● **TASK INSTRUCTIONS**: Pick up the article on target adalimumab levels in rheumatoid arthritis after its last sentence and keep writing it.
** Opening SUPPLIED PASSAGE block **
Rheumatoid Arthritis: Target Adalimumab Level Determined

Janis C. Kelly

December 19, 2013

Adalimumab (Humira, AbbVie Inc) blood levels of 5 to 8 μg/mL had the greatest effect on rheumatoid arthritis (RA) disease activity, Dutch researchers report in an article published online December 10 in the Annals of the Rheumatic Diseases. Patients taking concomitant methotrexate (MTX) reached the recommended blood levels at lower doses of adalimumab.

Adalimumab trough levels greater than 8 μg/mL had no additional beneficial effect on disease activity, according to Gertjan Wolbink, MD, from the Jan van Breemen Research Institute/Reade and the Department of Immunopathology, Sanquin Research and Landsteiner Laboratory Academic Medical Centre, Amsterdam, The Netherlands.

The researchers' goal was to determine the concentration–effect curve of adalimumab in RA to identify a therapeutic range and facilitate the most cost-effective use of this drug, which US researchers have estimated costs $16,978 per patient with RA per year.

The prospective observational cohort study examined clinical efficacy and weekly adalimumab trough levels in 221 consecutive patients treated with 40 mg adalimumab subcutaneously every other week for 28 weeks. Patients were stratified according to whether or not they were taking MTX. Disease activity was measured using the disease activity score in 28 joints, and patients were categorized as good responders, nonresponders, or moderate responders using European League Against Rheumatism response criteria.

"Adalimumab trough levels in a range of 5–8 μg/mL are sufficient to reach adequate clinical response. These levels are influenced substantially by concomitant MTX use," the authors write.

Mean adalimumab levels at 28 weeks of follow-up were 4.1 μg/mL in patients receiving adalimumab monotherapy and 7.4 μg/mL in patients who were also receiving MTX (P < .001).

The researchers suggested that MTX might contribute to increasing adalimumab blood levels by reducing inflammation and lowering the number of targets for adalimumab to bind to. "Therefore, we can conclude that even the use of a low concomitant MTX dose aids in optimising treatment with adalimumab, at least during the first 6 months of treatment, since patients taking MTX might need a lower dose of adalimumab to obtain an effective concentration with maximal clinical benefits," the authors write.
** Closing SUPPLIED PASSAGE block **
** Opening SOURCE MATERIAL block **
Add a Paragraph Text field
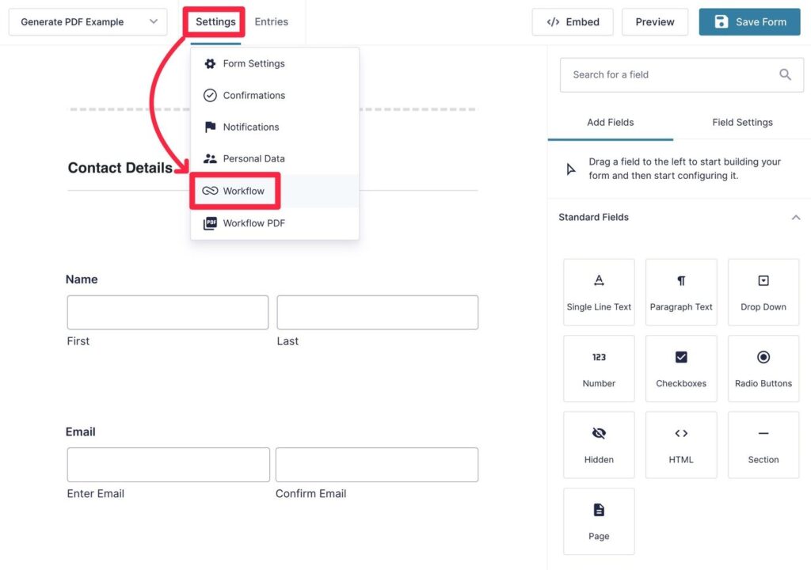This screenshot has width=811, height=570. [x=681, y=291]
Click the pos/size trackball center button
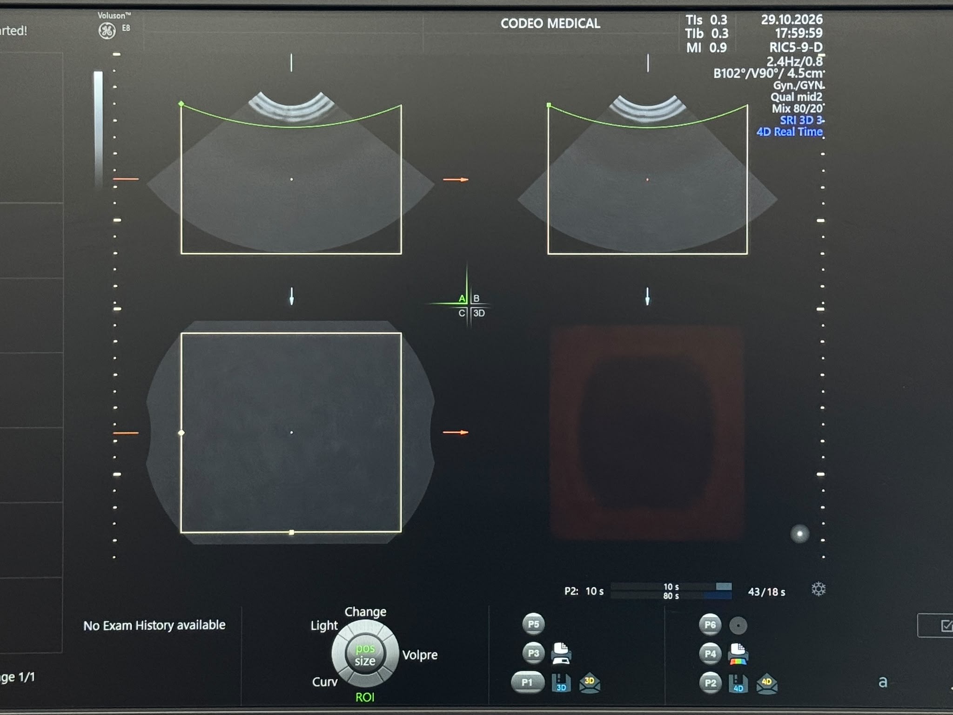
** Closing SOURCE MATERIAL block **
● **ANSWER SPACE**:
Dr. Wolbink told Medscape Medical News that laboratory tests for measuring adalimumab blood levels are readily available for clinical use. "I would recommend testing the adalimumab blood level at least once at 6 months or when therapy is not effective enough," he said. "The results of our study answer one important question [What is the therapeutic range for adalimumab in RA?] and raise the question of why we do not test the level routinely."

Eric L. Matteson, MD, MPH, told Medscape Medical News that applying the proposed monitoring will require that tests be inexpensive and that there be a change in how adalimumab is marketed.

"If the monitoring is cheap, it could be something to consider if it makes it possible to reduce the dose of the drug. The drug would have to be available in flexible dosing aliquots, which currently it is not. From a practical point of view, since the levels are summary data, we don't know which patients will be the ones who will be able to get by on these levels, and which won't, so drug prescription decisions will still be driven by doctor and patient assessments of clinical response," said Dr. Matteson, who is chair of the Division of Rheumatology at the Mayo Clinic, Rochester, Minnesota, and who was not involved in this study.

Tests for adalimumab levels are currently available from Sanquin Diagnostic Services in the Netherlands and from Prometheus Laboratories, San Diego, California, which markets the Anser ADA test for monitoring of adalimumab drug levels and antiadalimumab antibody levels in patients with inflammatory bowel disease, at a cost of $250.00.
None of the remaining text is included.